DEPARTMENT FOR
CHILDREN, SCHOOLS AND FAMILIES News Release (2008/0125) issued by
The Government News Network on 23 June 2008
- First Annual
Citizenship Week embodies the Olympic Spirit -
Pupils from schools across the country are being encouraged to
explore their identity, ask what it means to be British and
celebrate diversity as part of the first Who Do We Think We Are?
Week to help build community cohesion.
Schools Minister Jim Knight will today launch a week of national
events by visiting a trailblazing scheme where schools with
largely white pupils in rural areas link with those with a
majority of Muslim pupils in urban Bradford to develop
understanding, appreciation and shared values to overcome tensions
and bring people together.
Sir Keith Ajegbo's review of Diversity and Citizenship in
the curriculum, published in January 2007 and welcomed by the
Government, recommended a week in which schools focus on exploring
issues of identity, diversity and shared values. This will mark
its first year.
With the Olympics around the corner, it will also give young
people a chance to explore ideas of national pride,
'Britishness' and international cooperation, especially
as today also marks International Olympic Day.
Classrooms during the week will also consider challenging issues
around faith, community, history and ethnicity. The Ajegbo report
found that white working class boys and girls have a negative
perception of their British identity and can feel as
disenfranchised and negative about their British identity as
non-white pupils.
Jim Knight will be travelling around the country during the week
visiting various schools and projects.
The Bradford model of school linking Mr Knight is visiting has
proven very successful in promoting community cohesion and led to
the Government investing £2m, supported by £1m donation from the
Pears Foundation, to establish the Schools Linking Network in
October 2007 to support all schools across the country to set up
linking projects.
In Bradford he will be accompanied by Paralympian Tanni
Grey-Thompson - one of the country's most decorated athletes,
as part of a series of visits around "Britishness" and
the Olympic and Paralympic Games in 2012.
They will discuss with school pupils sometimes controversial
issues, such as: 'which national team do you support';
'is it alright for sportspeople to switch the country they
compete for'; and 'how much does national pride have to
do with the will to win'.
This year children of many cultural and ethnic backgrounds from
primary and secondary schools in Bradford will come together at
Marley Stadium to stage their own sporting event.
Jim Knight will also visit the country's only maintained
secondary Sikh school, Guru Nanak in London, which Ofsted
considers to be a model school for meeting the new duty to promote
community cohesion.
He will then return to his own primary school in Greenwich - an
opportunity to reflect on his own identity.

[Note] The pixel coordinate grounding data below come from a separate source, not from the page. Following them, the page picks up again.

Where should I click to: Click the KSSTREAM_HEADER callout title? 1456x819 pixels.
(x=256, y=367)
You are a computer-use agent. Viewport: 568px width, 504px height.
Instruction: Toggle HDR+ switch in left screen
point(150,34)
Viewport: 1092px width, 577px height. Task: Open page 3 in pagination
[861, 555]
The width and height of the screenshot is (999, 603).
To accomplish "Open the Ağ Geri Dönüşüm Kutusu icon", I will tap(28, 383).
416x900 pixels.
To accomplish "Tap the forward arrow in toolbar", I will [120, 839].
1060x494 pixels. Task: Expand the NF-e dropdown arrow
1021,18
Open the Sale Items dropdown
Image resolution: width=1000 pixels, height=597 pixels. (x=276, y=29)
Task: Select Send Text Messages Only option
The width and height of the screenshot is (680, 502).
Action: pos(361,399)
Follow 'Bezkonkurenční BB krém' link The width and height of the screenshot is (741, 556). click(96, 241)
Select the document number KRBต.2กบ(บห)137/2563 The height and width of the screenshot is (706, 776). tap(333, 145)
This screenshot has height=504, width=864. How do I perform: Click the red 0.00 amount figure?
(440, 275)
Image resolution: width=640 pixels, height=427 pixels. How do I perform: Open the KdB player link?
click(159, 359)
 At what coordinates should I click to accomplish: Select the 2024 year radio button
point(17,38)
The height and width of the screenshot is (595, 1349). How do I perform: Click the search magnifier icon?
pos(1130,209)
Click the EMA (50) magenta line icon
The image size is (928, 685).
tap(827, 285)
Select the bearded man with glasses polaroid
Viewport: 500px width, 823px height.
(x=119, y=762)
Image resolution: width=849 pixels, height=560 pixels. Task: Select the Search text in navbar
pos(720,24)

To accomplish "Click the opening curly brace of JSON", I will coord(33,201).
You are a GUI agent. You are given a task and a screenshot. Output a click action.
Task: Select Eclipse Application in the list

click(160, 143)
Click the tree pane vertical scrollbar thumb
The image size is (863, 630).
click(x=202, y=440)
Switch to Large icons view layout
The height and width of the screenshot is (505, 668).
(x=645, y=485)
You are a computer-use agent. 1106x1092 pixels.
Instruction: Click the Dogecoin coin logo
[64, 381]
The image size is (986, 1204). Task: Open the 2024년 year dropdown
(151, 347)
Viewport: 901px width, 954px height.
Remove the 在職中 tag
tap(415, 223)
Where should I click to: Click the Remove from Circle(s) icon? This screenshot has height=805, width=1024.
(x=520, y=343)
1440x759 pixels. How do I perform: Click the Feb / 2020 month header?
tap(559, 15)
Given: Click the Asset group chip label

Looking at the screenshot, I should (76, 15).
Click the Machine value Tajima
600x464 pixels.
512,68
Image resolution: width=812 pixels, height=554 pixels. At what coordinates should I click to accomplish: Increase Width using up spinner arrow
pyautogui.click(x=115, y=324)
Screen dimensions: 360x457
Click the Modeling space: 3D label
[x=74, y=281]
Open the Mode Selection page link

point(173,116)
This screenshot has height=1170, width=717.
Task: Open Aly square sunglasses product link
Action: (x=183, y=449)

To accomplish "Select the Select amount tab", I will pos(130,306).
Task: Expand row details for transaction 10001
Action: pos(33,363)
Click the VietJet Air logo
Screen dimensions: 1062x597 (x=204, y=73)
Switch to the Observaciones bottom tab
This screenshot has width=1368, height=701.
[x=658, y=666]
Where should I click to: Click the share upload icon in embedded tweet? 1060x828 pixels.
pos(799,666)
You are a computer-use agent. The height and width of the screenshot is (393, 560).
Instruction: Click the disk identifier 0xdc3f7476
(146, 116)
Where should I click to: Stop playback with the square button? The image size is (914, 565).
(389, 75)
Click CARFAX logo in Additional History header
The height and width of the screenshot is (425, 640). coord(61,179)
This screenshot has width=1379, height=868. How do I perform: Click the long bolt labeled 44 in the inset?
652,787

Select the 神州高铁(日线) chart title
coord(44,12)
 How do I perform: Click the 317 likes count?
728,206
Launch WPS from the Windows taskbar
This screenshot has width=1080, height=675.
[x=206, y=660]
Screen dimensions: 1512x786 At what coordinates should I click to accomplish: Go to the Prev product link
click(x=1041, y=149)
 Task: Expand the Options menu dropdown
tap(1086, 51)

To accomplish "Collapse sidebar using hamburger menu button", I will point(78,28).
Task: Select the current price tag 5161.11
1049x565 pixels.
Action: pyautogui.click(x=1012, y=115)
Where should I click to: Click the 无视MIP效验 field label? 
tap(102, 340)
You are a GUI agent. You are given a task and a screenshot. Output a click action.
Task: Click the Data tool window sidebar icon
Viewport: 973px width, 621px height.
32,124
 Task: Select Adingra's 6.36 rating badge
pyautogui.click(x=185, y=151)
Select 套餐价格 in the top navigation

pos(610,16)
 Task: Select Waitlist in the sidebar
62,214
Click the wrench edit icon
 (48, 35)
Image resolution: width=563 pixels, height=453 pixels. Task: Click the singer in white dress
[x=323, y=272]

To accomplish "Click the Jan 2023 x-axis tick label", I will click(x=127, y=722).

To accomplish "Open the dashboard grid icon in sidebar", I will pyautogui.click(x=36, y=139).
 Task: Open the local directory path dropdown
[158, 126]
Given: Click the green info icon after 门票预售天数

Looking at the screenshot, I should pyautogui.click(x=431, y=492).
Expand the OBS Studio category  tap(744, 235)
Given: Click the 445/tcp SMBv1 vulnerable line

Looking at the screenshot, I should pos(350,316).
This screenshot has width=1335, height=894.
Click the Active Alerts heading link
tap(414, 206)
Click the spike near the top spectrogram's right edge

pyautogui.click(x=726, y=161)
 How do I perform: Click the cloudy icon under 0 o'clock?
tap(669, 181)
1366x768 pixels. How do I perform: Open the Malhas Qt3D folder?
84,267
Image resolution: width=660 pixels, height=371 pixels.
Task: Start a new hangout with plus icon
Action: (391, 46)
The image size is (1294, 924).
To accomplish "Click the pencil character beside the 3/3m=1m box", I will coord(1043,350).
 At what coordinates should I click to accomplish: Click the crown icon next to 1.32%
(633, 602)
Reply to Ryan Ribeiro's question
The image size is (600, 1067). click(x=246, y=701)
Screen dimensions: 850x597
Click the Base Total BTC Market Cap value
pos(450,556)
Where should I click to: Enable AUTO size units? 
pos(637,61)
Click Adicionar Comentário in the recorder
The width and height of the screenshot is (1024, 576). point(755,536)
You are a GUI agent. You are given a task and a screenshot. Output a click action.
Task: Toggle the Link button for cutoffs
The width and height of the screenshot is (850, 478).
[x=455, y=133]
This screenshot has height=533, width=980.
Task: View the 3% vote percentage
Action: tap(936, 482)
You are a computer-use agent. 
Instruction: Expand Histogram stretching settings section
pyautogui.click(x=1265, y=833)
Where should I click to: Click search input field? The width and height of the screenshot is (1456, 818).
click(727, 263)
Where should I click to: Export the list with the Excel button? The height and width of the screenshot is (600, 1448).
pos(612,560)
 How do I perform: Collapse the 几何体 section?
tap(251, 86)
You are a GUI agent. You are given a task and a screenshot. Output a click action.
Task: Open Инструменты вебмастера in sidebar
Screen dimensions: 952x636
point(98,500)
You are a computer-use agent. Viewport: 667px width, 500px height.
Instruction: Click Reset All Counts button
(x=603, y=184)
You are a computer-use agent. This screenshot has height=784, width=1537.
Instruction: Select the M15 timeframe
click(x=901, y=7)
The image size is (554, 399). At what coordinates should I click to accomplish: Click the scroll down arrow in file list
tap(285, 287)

Over 500 schools have formally announced their intention to get
involved in the week, and planned activities include:
*
cultural video diaries;
* cultural celebrations of dance, food
and drama;
* visits to places of worship;
* firming up
national and international school links;
* local research and
community projects around local history and geography
fieldwork;
* school debates around values, identities and
diversity;
* guest speakers from the community;
* working
with museums, archives and libraries.
From September Ofsted will begin to inspect schools on their duty
to promote community cohesion. Activities like Who Do We Think We
Are? Week and school linking are key ways schools can fulfil this duty.
It will also help students and teachers prepare for the new
'identity and diversity' strand of the citizenship
curriculum - which will be taught from September.
Minister for Schools and Learners Jim Knight said:
"The Olympic spirit, which brings people from different
cultural backgrounds together, is embodied in these projects.
Young people from different backgrounds are discussing some of
today's most controversial questions in an atmosphere of
mutual respect.
"Schools should be our breeding grounds for tolerance - one
of the essential British values. In a world and society that seems
to be constantly challenging young people, it is important that
pupils have a voice and an understanding that bind communities together.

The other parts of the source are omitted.